Biography of Comedy Stars The Marx Brothers Part 1

About the famous comedy stars The Marx Brothers, biography and history of Groucho, Harpo, and Gummo.

SIDESHOW OF POPULAR AND OFFBEAT PERFORMING AND CREATIVE ARTISTS

The Marx Brothers

In a 1975 poll of Brown University's freshmen, the third most admired man in world history, after Jesus Christ and Albert Schweitzer, turned out to be comedian Groucho Marx.

Then in his 80s, Groucho was enjoying a renaissance of popularity. A play about the Marx brothers, called Minnie's Boys, had been produced on Broadway in 1970. A Carnegie Hall tribute in 1972 attracted a standing-room-only crowd, including dozens of Groucho, Harpo, and Chico look-alikes. Groucho was made a French Commander of the Order of Arts and Letters in 1972 and received a special Oscar in 1974. Marx brothers film festivals and retrospectives created a new generation of fans, some of whom kept a curbside watch outside Groucho's Beverly Hills home, wearing greasepaint mustaches and bushy eyebrows.

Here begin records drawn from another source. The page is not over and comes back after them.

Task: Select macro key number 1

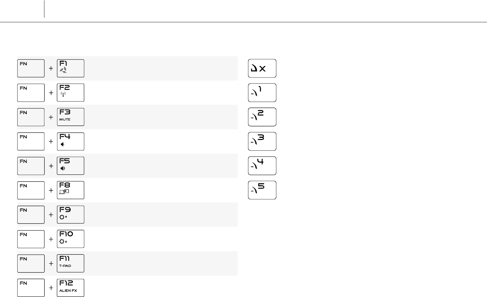Action: point(262,93)
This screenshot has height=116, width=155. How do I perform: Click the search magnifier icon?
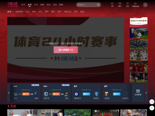click(98, 5)
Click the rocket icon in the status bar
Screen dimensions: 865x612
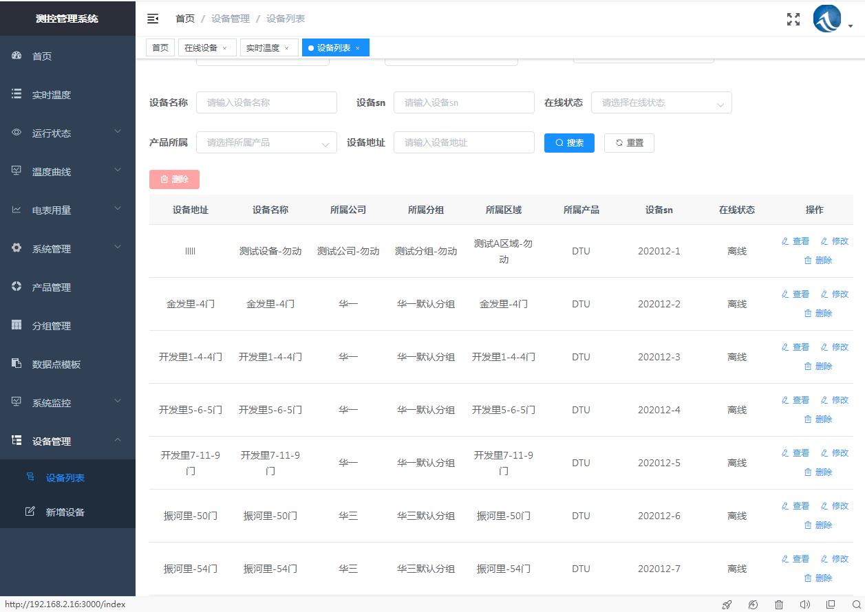point(727,604)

The fans may have been new, but the idea was timeless. Nearly 50 years earlier, when the Marx brothers opened on stage in Los Angeles with The Cocoanuts, the front row was filled with Hollywood's top stars, all wearing Groucho mustaches and carrying cigars.

It was a long way from East 93rd Street in New York City, where the Marx boys grew up in a noisy, crowded apartment--an extended Jewish family of "castaways," Harpo called them. The household included Grandpa and Grandma Schoenberg from Germany, a former traveling magician and his harp-playing wife; their daughter Minnie, blond and plump, and her husband, "Frenchie" Marx, who came from French-speaking Alsace, an indifferent tailor but a superb cook; Minnie's five sons (a sixth had died in childhood); a homeless cousin; as well as other stray relatives.

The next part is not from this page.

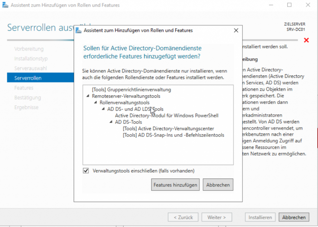Collapse the Rollenverwaltungstools tree node
Viewport: 318px width, 227px height.
pos(96,103)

"Minnie held us all together while she plotted our rescue," Harpo wrote later. "Minnie was the Outside Man. Frenchie was the Inside Man." With a combination of determination and chicanery, Minnie promoted her various sons, relatives, and friends into vaudeville as "the Three Nightingales," "the Four Nightingales," and "the Six Mascots" (the larger the troupe, the higher the pay in those days), musical acts with pretensions to class.

But Minnie could never quite control her zany sons, not even by hissing "Greenbaum" at them from the wings. (Greenbaum held the mortgage on the first Marx family home.) Once onstage, the boys would begin to roughhouse, compulsively cutting up, demolishing all order and affectation with their nonstop insanity. Soon they evolved a format for their inspired lunacy, variations on a schoolroom theme with Groucho featured as Herr Teacher.

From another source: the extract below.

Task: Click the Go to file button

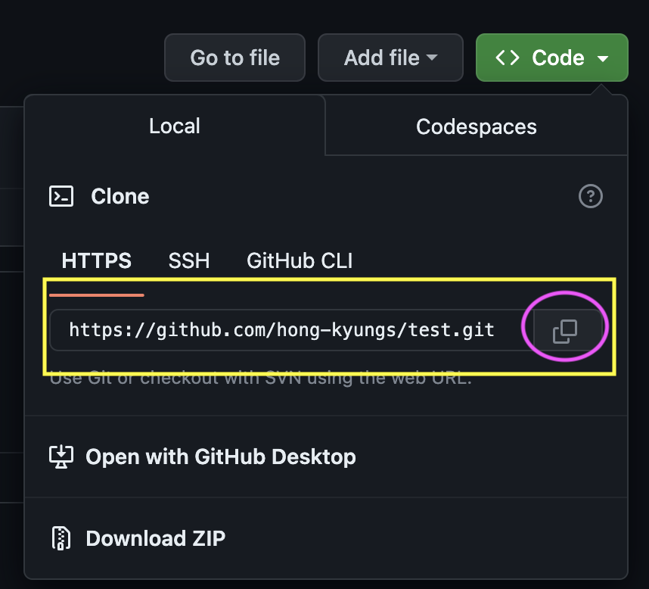Action: click(234, 58)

When vaudeville began to decline during W.W. I, the Marx brothers went on tour with I'll Say She Is, a musical revue featuring Groucho as Napoleon. "The last time I came home all France was with you," the emperor cried to his Josephine, while she was being passionately pursued by his brothers, "and a slice of Italy too." The show opened to rave reviews on Broadway in 1924, and a triumphant Minnie, having fractured her ankle, arrived at the theater by stretcher. Her dominating passion would thenceforth be playing poker (Frenchie preferred pinochle).

Now the toast of Manhattan, the Marx brothers moved on to two custom-crafted vehicles created by top playwright George S. Kaufman: The Cocoanuts (1925), a spoof of the Florida land boom, and Animal Crackers (1928), a tropical travesty of the great white hunter. These plays marked the beginning of a 16-year partnership with Margaret Dumont, a woman with a formidable dignity that the Marxes did their utmost to demolish. The brothers did so much ad-libbing and improvising onstage that fans enjoyed seeing the plays over and over again. ("I thought I heard one of the original lines," Kaufman deadpanned one night.) Both plays were filmed in New York.